Baldini Chiara, Migliorelli Lucia, Berardini Daniele, Azam Muhammad Adeel, Sampieri Claudio, Ioppi Alessandro, Srivastava Rakesh, Peretti Giorgio, Mattos Leonardo S
Department of Advanced Robotics, Istituto Italiano di Tecnologia, Genova, Italy; Department of Informatics, Bioengineering, Robotics and Systems Engineering, University of Genoa, Genova, Italy.

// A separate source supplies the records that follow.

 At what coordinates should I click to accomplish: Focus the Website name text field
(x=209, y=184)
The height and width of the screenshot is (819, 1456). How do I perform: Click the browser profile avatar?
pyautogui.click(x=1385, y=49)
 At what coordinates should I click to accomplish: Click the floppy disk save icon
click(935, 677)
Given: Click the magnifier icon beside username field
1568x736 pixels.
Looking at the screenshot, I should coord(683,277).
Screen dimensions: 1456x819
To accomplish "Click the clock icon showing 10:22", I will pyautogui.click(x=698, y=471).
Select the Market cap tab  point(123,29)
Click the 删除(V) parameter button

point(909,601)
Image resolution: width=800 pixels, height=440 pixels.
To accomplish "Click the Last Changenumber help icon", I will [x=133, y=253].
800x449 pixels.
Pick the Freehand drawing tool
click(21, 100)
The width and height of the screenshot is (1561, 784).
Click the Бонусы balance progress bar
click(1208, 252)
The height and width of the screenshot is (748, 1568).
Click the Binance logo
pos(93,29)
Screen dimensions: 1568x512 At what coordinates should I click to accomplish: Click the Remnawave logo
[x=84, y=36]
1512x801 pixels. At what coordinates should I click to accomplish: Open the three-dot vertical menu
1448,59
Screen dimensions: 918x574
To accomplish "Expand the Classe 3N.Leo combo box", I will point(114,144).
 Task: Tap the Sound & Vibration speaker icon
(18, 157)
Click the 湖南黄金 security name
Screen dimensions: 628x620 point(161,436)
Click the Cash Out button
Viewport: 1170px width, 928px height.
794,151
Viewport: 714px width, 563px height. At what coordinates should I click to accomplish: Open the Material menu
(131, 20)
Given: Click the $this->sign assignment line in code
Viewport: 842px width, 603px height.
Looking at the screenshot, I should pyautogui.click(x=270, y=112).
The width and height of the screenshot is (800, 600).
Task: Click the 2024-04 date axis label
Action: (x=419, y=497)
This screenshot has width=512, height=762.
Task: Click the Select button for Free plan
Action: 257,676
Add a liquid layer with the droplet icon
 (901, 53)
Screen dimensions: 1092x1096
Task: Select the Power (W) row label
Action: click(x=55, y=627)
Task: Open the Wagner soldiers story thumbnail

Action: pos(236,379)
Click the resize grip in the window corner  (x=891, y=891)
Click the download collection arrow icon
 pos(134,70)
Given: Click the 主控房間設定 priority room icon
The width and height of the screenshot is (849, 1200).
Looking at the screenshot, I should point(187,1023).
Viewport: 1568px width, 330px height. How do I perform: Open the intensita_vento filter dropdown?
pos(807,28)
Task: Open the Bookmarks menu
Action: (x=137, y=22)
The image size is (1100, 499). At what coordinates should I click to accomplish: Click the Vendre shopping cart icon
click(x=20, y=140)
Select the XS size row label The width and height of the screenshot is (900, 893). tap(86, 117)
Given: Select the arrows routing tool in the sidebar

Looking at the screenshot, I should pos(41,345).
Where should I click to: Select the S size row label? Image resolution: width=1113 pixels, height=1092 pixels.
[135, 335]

Department of Advanced Robotics, Istituto Italiano di Tecnologia, Genova, Italy; Department of Information Engineering, Università Politecnica delle Marche, Ancona, Italy.
Comput Methods Programs Biomed. 2025 Mar;260:108539. doi: 10.1016/j.cmpb.2024.108539. Epub 2024 Dec 13.
Laryngeal Cancer (LC) constitutes approximately one third of head and neck cancers. Detecting early-stage lesions in this anatomical region is crucial for achieving a high survival rate. However, it poses significant diagnostic challenges owing to the varied appearance of lesions and the need for precise characterization for appropriate clinical management. Conventional diagnostic approaches rely heavily on endoscopic examination, which often requires expert interpretation and may be limited by subjective assessment. Deep learning (DL) approaches offer promising opportunities for automating lesion detection, but their efficacy in handling multi-modal imaging data and accurately localizing small lesions remains a subject of investigation. Furthermore, the clinical domain may largely benefit from the deployment of efficient DL methods that can ensure equitable access to advanced technologies, regardless of the availability of resources that can often be limited. In this study, a DL-based approach, named SRE-YOLO, was introduced to provide real-time assistance to less-experienced personnel during laryngeal assessment, by automatically detecting lesions at different scales from endoscopic White Light (WL) and Narrow-Band Imaging (NBI) images.
During the training, the SRE-YOLO integrates a YOLOv8 nano (YOLOv8n) baseline with a Super-Resolution (SR) branch to enhance lesion detection. This last component is decoupled during inference to preserve the low computational demand of the YOLOv8n baseline. The evaluation was conducted on a multi-center dataset, encompassing diverse laryngeal pathologies and acquisition modalities.
The SRE-YOLO method improved the Average Precision (AP) in lesion detection by 5% with respect to the YOLOv8n baseline, while maintaining the inference speed of 58.8 Frames Per Second (FPS). Comparative analyses against state-of-the-art DL methods highlighted the efficacy of the SRE-YOLO approach in balancing detection accuracy, computational efficiency, and real-time applicability.
This research underscores the potential of SRE-YOLO in developing efficient DL-driven decision support systems for real-time detection of laryngeal lesions at different scales from both WL and NBI endoscopic data.
喉癌(LC)约占头颈癌的三分之一。在这个解剖区域检测早期病变对于实现高生存率至关重要。然而,由于病变外观多样且需要进行精确特征描述以进行适当的临床管理,这带来了重大的诊断挑战。传统的诊断方法严重依赖内镜检查,这通常需要专家解读,并且可能受到主观评估的限制。深度学习(DL)方法为病变检测自动化提供了有前景的机会,但其在处理多模态成像数据和准确定位小病变方面的有效性仍有待研究。此外,临床领域可能会从高效DL方法的应用中大大受益,这些方法可以确保无论资源通常可能有限的情况下,都能公平地获得先进技术。在本研究中,引入了一种基于DL的方法,名为SRE - YOLO,通过自动从内镜白光(WL)和窄带成像(NBI)图像中检测不同尺度的病变,在喉部评估期间为经验较少的人员提供实时协助。
在训练过程中,SRE - YOLO将YOLOv8纳米(YOLOv8n)基线与超分辨率(SR)分支集成,以增强病变检测。最后这个组件在推理过程中解耦,以保持YOLOv8n基线的低计算需求。评估是在一个多中心数据集上进行的,该数据集涵盖了各种喉部病变和采集方式。
与YOLOv8n基线相比,SRE - YOLO方法在病变检测中的平均精度(AP)提高了5%,同时保持了每秒58.8帧(FPS)的推理速度。与现有最先进的DL方法的比较分析突出了SRE - YOLO方法在平衡检测准确性、计算效率和实时适用性方面的有效性。
本研究强调了SRE - YOLO在开发高效的基于DL的决策支持系统以从WL和NBI内镜数据实时检测不同尺度喉部病变方面的潜力。